Headquartered in Gurugram, it raised $1.3 billion in its initial public offering (IPO), which saw investor frenzy oversubscribing by about 38 times.

On its stock market debut on July 23, Zomato’s market capitalization crossed the 1 trillion rupees mark in intra-day trade, elevating the 12-year-old startup to the prestigious club of big boys like Tata Motors, Shree Cement, Indian Oil Corp. and Godrej Consumer Products.

S. Ramesh, managing director and CEO of Kotak Investment Banking, said, “The stellar debut of Zomato’s on the domestic bourses after attracting robust subscription is a testimony to the fact that investors are willing to bet big on new-age technology companies which have the characteristics of a disruptive business model.”

Global e-commerce giant Amazon, which already has a big online retail presence in India, has also set its eyes on the country’s online food delivery market with the soft-launch of its delivery business in IT-hub Bengaluru last year.

Experts say Zomato, Swiggy, and Amazon are beefing up their capabilities and expanding their presence in the country to stay dominant, dwarfing smaller food delivery players such as cloud kitchens players like Rebel Foods and quick service restaurants Dominos, McDonalds and Pizza Hut scattered throughout the country.

While both Zomato and Swiggy have entered over 500 Indian cities, Amazon has increased its presence in Bengaluru significantly while trying to woo restaurant partners by charging low fees.

Brokerage firm ICICI Securities noted that Amazon is charging commissions of 7-12 percent, which is roughly about half of Zomato and Swiggy commissions, to grow its network.

Zomato, which operated under registered DC Foodiebay Online Services Pvt. Ltd is expected to continue to lead the market.

It started as a restaurant review website in January 2010 before growing into a food service platform with four major segments offering both business-to-business (B2B) and business-to-consumer (B2C) services.

It is currently present in 525 cities in India with 389,932 active restaurant listings.

Apart from food delivery and restaurant booking, it also offers a B2B service which provides ingredients and kitchen products to restaurant partners via direct sourcing from farmers as well as a paid membership loyalty program for customers.

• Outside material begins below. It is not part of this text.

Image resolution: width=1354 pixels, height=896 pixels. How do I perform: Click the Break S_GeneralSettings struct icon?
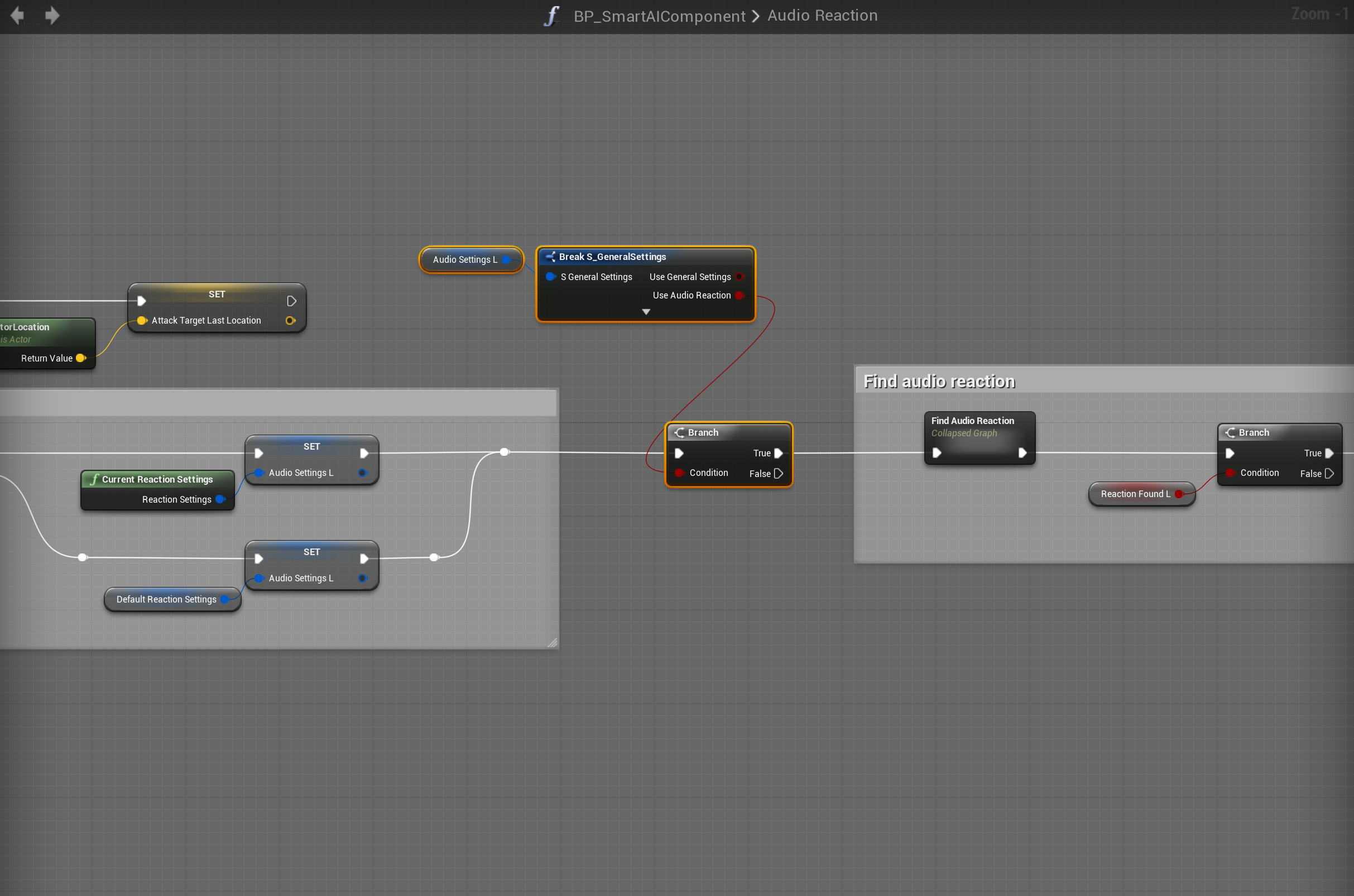click(x=550, y=257)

The company employs about 161,600 active food delivery ‘partners’ or staff who use bicycles and motor bikes to deliver orders. It also has footprints in 23 countries outside India.

According to brokerage firm Prabhudas Lilladher, Zomato is diversifying into the online grocery segment following its 9 percent acquisition of Grofers for 7.5 billion rupees and will use IPO proceeds to ramp up its operations.

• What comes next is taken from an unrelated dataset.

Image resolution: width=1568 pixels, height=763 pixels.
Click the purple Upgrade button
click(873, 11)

Other analysts expect Zomato to continue investing in talent and delivery vehicles as it expands its delivery partner base and grows its presence in more places.

Swiggy, which started in 2014, has expanded its operations aggressively and diversified into areas such as cloud kitchens and delivery of consumer goods.

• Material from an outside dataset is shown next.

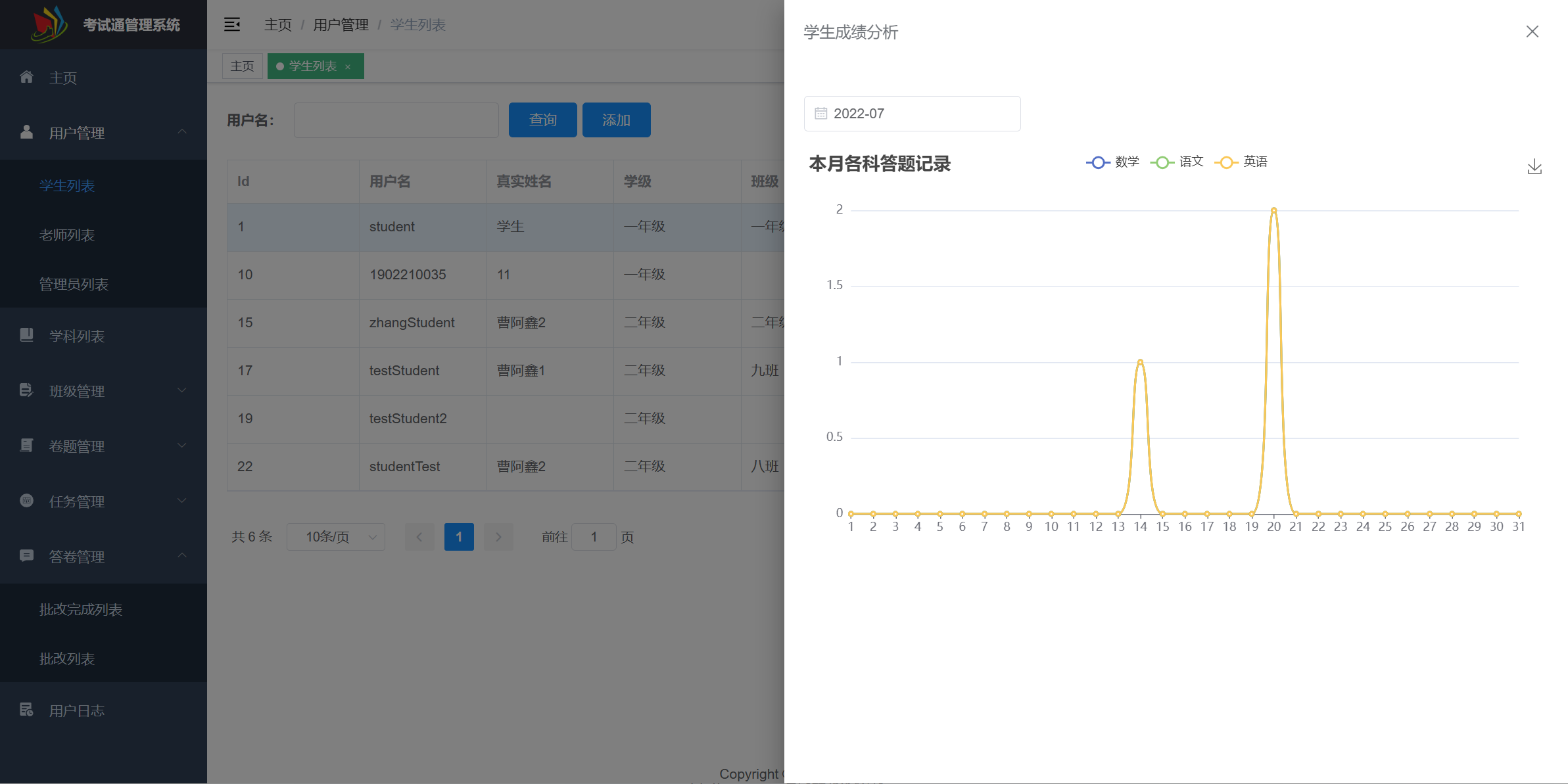Viewport: 1568px width, 784px height.
Task: Click the 添加 add button
Action: (x=615, y=120)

On July 20, Swiggy announced it has garnered an eye-watering $1.25 billion in a fundraising round led by Japan’s SoftBank Group Corp’s Vision Fund 2 and Prosus.

Swiggy said it will use the money to “further accelerate its multi-year strategy of growing its core food delivery business and building new food and non-food adjacencies in 2021 and beyond.

It is now able to compete neck and neck with Zomato with its presence in over 500 cities with over 130,000 delivery partners.

“Swiggy will enhance its capabilities in technology and AI (Artificial Intelligence), and strengthen teams across engineering, product, data science and analytics as well as in business and supply chain for its newer initiatives,” the company said in a statement after obtaining huge funds.

Seeing the scope of food delivery in India as “massive”, Sriharsha Majety, CEO of Swiggy said the company will continue to invest generously to grow this category.

“Our biggest investments will be in our non-food businesses that have witnessed tremendous consumer love and growth in a short span, especially in the past 15 months of the pandemic,” said the CEO.

“I believe the next 10-15 years offer a once-in-a-lifetime opportunity for companies like Swiggy as the Indian middle class expands and our target segment for convenience grows to 500 million users,” he added.